Перун карает неправедных людей
1. «Калі загрыміць гром, то мужыкі — і старыя, і малыя — ляцяць стралою па сваіх хатах, прыгаворваючы: «Ай, Пярун заб'е!» На іх думку, гэта Пярун (бог) раз'язджае па небе і дзе ўбачыць, што людзі твораць беззаконне, разбівае скалы і праз гэта пускае на зямлю агонь-маланку. Акрамя таго, кажуць: «Гэта Пярун пускае стралу з неба». Таму і ў будынках, куды яна скіруецца, шчыліны дакладна такія, якія бываюць ад стрэл. Зрэшты, яны не вераць, што гэты агонь (маланка) мае такую ж сілу, як агонь звычайны. Гэта толькі напамінак чалавеку пра яго абавязкі перад Богам. (Эгилевский, с. 42.)»18
Перун карает за осквернение хлеба
1. Л.С. Клейн в своей книге «Воскрешение Перуна» пишет: «Рассказывая сказки, уважение к хлебу словаки, болгары, русские, немцы утверждают ссылкой именно на наказание от Ильи. Когда-то хлебный колос по всему стеблю шел, снизу доверху, но какая-то женщина подтерла обмаравшееся дитя пучком колосьев (или куском хлеба). В наказание Св. Илья (или Бог) провел рукой по стеблю, обдирая зерна — и вовсе бы оставил растение без зерен, да собака взмолилась хоть на ее долю оставить. На том Илья и задержал руку. Вот почему колос теперь небольшой — только на самой вершине стебля (Афанасьев 1865, I: 434, 482; и др.). В словацкой песне на тот же сюжет сохранился предшественник Ильи в функции носителя возмездия — бог Паром (Перун):
Бог Паром за облаками
Видит это, преисполнен гнева.
Внезапно он метнул молнией в ее чело,
Тотчас с ребенком она окаменела»19.
Привожу здесь полный текст этой словацкой песни:
«Neďaleko od Trenčína
pri Uhrovci je dolina,
keď cez ňu ľudé kráčajú,
dubkom im vlasy vstávajú.
Medzi dvoma potokama
stojí strašná skala sama,
má ľudskú tvár i postavu,
ruky, nohy, oči, hlavu.
Popri nej kameň na zemi
jako dieťa zavalený.
Za starých časov Cigánka,
kterej meno bolo Ratka,
niesla tam dieťa na ruce,
nemala plienky, onice.
„Ha, bodaj ťa, ty potvora,
jasná strela paromová!“
Vtom shodí batoh so seba
s pecňom jačmenného chleba,
z chleba kusy odlomila
a fagana očistila.
Buoh Parom za oblakami
uvidí to nahnevaný:
Tresk! zahrmí jej do čela,
hneď i s deckem skamenela,
že božieho daru, chleba,
tak užila, jak netreba.
Dieťa nevinuo pre hriech ten
čaká tu až na súdny deň,
robí niekedy aj divy,
chráni priesadku od zimy.
Ale Ratka u tej rieky
bude skalou až na veky»20.
Мой перевод: «Недалеко от Тренчина при Угровце есть долина, когда через неё люди шагают, дыбом их волосы встают.

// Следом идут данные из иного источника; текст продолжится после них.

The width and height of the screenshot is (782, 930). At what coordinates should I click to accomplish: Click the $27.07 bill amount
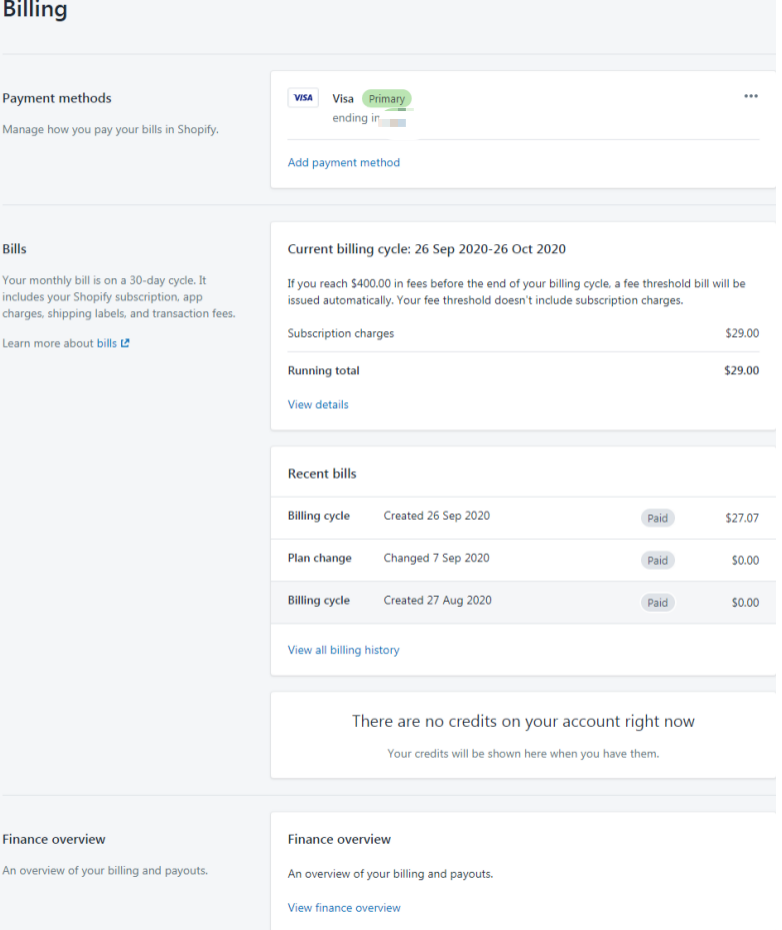(x=742, y=518)
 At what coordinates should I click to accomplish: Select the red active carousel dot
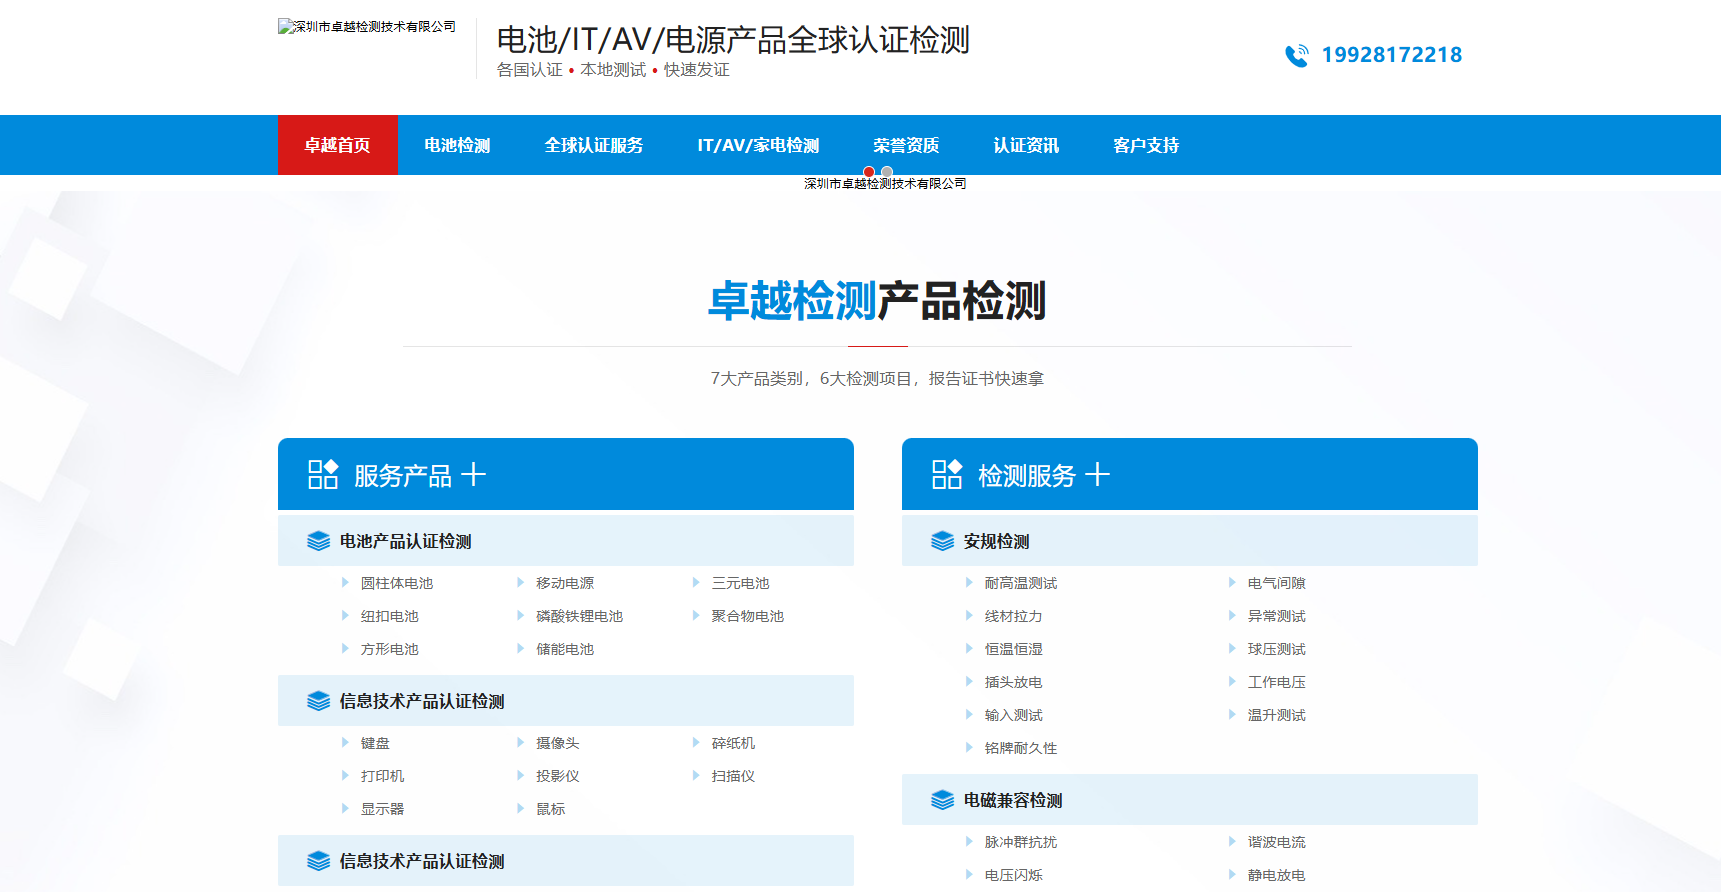(869, 172)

Между двумя потоками стоит страшная одинокая скала, у неё человеческое лицо и облик, руки, ноги, глаза, голова. Рядом с ней камень на земле, как дитя прижимается. В старые времена цыганка, которой имя было Ратка, несла там дитя на руках, не было у неё пелёнок (...) «Ха, порази тебя, ты, чудовище, ясная стрела паромова!» Затем она сбросила с себя походный мешок с буханкой ячменного хлеба, от хлеба куски отломила и поганое очистила. Бог Паром за облаками видит это, разгневанный: Треск! Ударил ей в лоб, сразу же с ребёнком она окаменела, за то, что божий дар, хлеб, так использовала, как не должно. Дитя невинное за грех тот ждёт тут Судного дня, иногда творит чудеса, хранит саженец от холода. Но Ратка у той реки будет скалой вечно»21.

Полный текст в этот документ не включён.